There's a moment in one of the videos in C. Davida Ingram's A Book with No Pages—on view at the UW's Jacob Lawrence Gallery through March 13—where the entire world seems to shift polarity.

The video opens with a dance performed by David Rue and Randy Ford to a soundtrack sung by Alisa Dickinson. Both dancers are wearing bright red dresses, which sway and flow against a tree-green background. "Red and green make brown," Ingram says about this tableau. "It's a painting. At the end of the day, I'm a colorist."

In the next scene, Rue is holding a rag doll with peach skin and yarn-yellow hair, running a hand along her body. Slowly and ritualistically, he hands the doll to Ford, flipping it so that her torso becomes a handle, her crisp lavender skirt standing upward to frame her feet.

Except she doesn't have feet. As Ford gingerly pulls the skirt over her face, her underside is revealed to be another doll, with black skin and a golden dress. She's a topsy-turvy doll, a racially charged child's toy with a history in plantation nurseries.

As Ford begins to stroke the black doll with reverence and affection, something strange happens to the music. Dickinson's singing becomes subtly combined with the digitally manipulated voice of Hanna Benn, a composer Ingram has worked with on previous projects.

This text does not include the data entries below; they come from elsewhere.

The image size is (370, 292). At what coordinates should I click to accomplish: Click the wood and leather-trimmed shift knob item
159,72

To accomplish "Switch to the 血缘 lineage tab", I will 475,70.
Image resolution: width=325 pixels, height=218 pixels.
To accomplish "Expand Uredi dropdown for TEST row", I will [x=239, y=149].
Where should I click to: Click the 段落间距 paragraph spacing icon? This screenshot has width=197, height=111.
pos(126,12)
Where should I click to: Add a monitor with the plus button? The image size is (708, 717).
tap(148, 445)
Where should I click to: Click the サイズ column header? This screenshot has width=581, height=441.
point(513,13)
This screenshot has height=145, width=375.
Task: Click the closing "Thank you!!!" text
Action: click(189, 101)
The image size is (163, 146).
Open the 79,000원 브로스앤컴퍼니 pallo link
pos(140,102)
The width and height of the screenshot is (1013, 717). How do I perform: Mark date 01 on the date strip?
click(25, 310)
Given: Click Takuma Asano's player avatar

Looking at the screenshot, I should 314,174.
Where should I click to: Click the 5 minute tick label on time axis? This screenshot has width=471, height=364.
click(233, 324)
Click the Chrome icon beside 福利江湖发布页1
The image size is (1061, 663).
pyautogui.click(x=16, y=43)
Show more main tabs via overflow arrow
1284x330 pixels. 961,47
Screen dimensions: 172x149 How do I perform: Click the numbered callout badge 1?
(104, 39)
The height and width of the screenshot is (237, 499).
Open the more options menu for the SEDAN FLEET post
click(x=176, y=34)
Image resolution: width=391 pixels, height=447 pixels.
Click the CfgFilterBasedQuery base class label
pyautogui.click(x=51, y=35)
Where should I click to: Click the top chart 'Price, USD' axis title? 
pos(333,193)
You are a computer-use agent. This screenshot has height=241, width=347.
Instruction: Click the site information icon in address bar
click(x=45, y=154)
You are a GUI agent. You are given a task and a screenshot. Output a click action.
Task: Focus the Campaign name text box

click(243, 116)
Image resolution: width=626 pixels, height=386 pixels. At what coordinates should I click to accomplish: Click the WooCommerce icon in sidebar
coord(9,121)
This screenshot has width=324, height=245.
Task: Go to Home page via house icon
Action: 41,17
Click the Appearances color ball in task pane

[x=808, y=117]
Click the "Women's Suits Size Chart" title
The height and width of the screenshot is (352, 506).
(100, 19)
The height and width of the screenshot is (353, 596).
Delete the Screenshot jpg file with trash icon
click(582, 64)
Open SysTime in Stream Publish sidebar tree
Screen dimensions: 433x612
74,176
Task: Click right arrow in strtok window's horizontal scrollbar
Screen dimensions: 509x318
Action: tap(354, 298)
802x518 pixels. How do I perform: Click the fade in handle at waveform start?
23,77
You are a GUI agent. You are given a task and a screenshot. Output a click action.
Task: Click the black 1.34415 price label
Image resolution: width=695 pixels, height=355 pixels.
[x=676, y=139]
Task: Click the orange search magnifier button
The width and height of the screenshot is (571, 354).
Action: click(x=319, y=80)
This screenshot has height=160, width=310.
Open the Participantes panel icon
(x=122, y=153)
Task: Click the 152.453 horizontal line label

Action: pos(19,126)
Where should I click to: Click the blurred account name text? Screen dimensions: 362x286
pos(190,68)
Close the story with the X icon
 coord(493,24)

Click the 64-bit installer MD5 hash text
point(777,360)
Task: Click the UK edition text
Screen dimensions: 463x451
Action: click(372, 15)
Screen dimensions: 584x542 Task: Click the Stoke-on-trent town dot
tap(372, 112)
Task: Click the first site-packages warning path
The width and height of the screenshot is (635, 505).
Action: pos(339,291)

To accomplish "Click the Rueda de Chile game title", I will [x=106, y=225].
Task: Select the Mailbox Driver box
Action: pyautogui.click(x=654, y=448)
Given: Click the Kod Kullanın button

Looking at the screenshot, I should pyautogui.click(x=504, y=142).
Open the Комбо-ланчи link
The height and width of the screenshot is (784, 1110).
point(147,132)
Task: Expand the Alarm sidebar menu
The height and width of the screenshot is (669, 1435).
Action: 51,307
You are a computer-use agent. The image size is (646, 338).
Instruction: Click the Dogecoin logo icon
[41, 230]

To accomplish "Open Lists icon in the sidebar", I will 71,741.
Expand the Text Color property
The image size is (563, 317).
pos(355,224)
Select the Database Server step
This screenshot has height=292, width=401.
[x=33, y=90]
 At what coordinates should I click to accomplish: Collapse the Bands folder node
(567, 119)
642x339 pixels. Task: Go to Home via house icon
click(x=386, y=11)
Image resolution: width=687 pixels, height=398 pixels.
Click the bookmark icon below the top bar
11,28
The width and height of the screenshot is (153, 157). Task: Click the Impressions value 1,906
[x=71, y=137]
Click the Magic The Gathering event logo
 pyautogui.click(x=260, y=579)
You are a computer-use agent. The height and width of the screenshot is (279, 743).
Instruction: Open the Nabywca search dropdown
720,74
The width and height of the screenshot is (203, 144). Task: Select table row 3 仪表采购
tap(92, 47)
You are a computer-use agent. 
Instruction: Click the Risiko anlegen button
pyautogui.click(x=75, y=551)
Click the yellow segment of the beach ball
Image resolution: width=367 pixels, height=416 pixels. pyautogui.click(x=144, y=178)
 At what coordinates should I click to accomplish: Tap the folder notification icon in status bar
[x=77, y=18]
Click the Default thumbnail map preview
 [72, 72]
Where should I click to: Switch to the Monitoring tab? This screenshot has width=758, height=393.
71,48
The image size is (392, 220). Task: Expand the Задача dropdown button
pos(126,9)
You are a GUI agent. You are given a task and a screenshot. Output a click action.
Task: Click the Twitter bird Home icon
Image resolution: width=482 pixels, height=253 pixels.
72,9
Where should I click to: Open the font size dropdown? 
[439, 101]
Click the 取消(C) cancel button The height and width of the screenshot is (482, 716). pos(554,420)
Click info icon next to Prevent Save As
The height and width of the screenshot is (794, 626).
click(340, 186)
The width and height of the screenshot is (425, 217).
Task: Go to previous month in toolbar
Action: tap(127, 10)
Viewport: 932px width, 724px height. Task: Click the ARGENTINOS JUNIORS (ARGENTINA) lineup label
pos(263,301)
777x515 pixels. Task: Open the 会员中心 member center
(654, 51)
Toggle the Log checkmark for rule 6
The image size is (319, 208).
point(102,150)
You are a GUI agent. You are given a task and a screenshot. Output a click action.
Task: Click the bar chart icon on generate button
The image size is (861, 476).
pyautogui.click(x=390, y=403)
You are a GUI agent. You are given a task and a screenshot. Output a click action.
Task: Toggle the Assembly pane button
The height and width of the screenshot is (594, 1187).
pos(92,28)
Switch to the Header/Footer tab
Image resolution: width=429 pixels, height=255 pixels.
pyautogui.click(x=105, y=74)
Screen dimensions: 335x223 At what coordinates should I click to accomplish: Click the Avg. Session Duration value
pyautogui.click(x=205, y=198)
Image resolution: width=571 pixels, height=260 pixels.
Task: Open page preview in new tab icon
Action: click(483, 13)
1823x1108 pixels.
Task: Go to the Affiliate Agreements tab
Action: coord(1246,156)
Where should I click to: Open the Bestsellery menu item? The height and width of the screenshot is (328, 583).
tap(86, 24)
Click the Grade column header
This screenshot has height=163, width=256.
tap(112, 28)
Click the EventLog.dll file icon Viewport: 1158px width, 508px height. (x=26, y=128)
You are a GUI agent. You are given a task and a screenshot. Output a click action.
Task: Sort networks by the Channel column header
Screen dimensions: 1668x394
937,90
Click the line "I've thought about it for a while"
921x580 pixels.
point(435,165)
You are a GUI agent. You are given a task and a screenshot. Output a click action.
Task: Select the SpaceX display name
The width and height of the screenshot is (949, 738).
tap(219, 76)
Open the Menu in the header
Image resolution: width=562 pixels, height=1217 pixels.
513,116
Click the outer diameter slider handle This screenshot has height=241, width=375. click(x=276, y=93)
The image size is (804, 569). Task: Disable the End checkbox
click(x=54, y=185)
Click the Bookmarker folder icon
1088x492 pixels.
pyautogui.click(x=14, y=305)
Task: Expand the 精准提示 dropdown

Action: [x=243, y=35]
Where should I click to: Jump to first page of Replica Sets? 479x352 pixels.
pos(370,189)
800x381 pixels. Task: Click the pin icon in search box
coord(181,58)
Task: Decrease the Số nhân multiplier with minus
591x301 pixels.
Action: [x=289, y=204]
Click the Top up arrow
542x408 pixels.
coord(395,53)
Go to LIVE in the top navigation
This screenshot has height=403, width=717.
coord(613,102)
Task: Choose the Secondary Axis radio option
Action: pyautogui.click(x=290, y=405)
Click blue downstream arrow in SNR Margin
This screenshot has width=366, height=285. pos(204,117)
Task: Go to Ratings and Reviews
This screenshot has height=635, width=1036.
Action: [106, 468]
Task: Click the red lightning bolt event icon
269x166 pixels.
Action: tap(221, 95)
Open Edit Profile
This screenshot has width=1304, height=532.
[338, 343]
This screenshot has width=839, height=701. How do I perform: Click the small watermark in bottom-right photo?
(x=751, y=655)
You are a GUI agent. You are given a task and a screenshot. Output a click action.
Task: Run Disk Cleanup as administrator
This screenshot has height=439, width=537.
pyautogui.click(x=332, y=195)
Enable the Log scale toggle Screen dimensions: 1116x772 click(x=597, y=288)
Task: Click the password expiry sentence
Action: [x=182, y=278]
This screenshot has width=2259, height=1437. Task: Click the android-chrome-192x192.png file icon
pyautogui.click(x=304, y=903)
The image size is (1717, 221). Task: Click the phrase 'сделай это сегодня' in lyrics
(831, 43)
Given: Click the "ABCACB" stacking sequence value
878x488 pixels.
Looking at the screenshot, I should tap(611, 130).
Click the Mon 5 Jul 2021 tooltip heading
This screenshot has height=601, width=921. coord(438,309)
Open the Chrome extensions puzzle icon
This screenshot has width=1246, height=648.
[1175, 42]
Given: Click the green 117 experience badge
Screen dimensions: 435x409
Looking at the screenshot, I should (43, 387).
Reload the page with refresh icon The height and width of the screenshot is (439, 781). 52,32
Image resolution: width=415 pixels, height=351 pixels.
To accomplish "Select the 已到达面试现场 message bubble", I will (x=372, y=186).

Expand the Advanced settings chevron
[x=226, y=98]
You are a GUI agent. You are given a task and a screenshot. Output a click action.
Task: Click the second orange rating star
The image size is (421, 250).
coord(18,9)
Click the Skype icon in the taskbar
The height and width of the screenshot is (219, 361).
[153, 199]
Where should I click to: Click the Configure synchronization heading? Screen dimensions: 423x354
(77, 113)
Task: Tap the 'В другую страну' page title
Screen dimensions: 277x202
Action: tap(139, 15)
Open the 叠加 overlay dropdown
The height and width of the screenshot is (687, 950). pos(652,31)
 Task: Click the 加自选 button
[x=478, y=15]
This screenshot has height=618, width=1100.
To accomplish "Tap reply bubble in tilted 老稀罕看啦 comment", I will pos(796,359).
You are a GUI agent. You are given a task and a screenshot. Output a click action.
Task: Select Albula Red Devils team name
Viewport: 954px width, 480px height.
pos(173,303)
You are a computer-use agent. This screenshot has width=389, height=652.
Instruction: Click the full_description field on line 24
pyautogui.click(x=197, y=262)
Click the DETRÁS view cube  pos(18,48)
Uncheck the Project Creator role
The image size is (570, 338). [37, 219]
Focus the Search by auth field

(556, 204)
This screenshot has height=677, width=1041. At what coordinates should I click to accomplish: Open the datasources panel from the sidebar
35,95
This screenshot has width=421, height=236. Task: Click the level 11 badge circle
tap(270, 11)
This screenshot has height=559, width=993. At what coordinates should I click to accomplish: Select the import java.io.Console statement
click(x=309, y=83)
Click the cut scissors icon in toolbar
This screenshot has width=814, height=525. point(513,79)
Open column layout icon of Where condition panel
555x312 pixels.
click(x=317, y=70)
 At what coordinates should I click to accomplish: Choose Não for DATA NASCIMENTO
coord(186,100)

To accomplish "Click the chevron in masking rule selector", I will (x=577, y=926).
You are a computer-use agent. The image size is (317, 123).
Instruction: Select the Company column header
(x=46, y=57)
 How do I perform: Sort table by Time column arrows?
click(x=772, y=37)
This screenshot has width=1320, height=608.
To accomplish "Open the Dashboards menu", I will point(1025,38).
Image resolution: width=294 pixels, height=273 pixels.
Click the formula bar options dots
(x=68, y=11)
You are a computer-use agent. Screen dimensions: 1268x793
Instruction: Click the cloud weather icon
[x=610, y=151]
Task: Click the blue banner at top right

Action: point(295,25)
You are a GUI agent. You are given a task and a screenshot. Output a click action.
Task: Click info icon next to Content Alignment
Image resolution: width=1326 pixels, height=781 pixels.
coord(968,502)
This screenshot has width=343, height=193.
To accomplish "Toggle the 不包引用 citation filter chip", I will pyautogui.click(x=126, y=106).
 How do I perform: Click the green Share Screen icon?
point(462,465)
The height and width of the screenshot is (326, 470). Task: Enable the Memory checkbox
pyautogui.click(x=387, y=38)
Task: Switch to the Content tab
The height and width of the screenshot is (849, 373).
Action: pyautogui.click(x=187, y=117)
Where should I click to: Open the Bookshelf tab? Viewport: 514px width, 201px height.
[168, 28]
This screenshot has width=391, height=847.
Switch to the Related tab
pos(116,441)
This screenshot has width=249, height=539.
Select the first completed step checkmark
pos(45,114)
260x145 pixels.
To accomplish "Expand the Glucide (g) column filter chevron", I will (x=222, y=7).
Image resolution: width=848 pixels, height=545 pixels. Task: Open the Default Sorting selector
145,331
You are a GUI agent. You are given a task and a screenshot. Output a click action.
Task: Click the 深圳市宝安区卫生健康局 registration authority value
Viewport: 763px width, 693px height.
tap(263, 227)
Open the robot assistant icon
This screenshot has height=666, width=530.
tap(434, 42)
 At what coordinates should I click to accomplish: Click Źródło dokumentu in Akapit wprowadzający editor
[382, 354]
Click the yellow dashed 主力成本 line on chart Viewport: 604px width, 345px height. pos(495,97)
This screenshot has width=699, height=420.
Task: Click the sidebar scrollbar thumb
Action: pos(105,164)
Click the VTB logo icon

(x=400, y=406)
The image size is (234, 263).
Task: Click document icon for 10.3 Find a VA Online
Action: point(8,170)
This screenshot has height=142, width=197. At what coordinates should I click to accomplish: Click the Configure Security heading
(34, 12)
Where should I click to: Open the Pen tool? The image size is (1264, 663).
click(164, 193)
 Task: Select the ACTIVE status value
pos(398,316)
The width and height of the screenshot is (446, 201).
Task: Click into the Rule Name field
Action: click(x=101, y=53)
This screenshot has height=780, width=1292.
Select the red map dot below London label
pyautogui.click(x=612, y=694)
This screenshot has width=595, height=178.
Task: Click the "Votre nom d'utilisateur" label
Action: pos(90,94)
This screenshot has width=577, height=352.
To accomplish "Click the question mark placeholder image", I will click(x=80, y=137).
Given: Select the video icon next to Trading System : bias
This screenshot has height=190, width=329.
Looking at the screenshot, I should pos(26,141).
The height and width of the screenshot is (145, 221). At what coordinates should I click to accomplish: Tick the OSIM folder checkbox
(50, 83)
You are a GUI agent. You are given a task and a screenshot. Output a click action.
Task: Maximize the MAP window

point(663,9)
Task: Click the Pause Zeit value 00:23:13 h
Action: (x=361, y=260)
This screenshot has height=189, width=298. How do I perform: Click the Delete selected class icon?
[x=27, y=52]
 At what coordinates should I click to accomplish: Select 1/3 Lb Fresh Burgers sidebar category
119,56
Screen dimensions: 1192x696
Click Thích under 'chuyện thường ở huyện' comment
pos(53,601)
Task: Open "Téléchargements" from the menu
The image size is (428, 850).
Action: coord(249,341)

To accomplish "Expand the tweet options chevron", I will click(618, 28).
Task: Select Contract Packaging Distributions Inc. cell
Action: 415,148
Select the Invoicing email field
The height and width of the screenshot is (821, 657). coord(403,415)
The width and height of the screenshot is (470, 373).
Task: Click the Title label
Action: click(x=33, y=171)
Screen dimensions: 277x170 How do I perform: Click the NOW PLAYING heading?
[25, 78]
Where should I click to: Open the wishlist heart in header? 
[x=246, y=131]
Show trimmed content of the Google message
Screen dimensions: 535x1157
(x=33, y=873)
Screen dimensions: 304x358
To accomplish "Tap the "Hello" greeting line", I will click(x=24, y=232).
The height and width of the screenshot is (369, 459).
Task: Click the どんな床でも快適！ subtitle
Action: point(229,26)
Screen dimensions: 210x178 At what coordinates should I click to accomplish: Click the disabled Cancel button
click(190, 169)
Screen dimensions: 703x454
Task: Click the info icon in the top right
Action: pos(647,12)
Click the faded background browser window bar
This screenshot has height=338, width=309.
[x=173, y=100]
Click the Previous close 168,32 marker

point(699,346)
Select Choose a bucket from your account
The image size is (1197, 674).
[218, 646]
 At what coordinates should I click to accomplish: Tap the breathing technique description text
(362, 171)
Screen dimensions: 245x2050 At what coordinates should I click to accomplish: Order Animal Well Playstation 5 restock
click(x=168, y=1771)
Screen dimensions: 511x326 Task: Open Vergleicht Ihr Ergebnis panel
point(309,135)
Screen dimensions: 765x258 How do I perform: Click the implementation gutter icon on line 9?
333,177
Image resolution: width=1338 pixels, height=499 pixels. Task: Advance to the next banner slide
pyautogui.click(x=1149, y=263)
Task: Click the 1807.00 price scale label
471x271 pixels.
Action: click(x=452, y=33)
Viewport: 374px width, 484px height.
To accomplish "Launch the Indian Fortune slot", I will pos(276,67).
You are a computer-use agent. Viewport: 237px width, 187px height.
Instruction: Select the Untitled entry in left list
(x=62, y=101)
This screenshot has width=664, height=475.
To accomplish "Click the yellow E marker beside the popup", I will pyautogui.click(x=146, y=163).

This is the moment the polarity shifts. Here, amid voices layered from different times and places, it feels as if a world that has always been upside-down has finally righted itself.

In Ingram's lexicon, which often incorporates images from African diasporic thought, the doll is a representation of Oshun, an African goddess of pleasure and beauty. "Oshun is associated with vultures," says Ingram. "I read this story about a time where Oshun notices there's a lot of trouble on earth, so she decides to have a hearing with Olorun, the Sun. As she's flying to heaven, she gets transformed into a vulture."

Actual birds of prey figure prominently in the second half of the video—and in photographs elsewhere in the exhibition— dramatically posed with several Black artists and thinkers whom Ingram considers to be making meaningful work in Seattle. "I want to show how it makes me feel being in a community with these people," says Ingram. "Coming up with new frameworks for making images of Black people—and Black women in particular—is at the heart of this work."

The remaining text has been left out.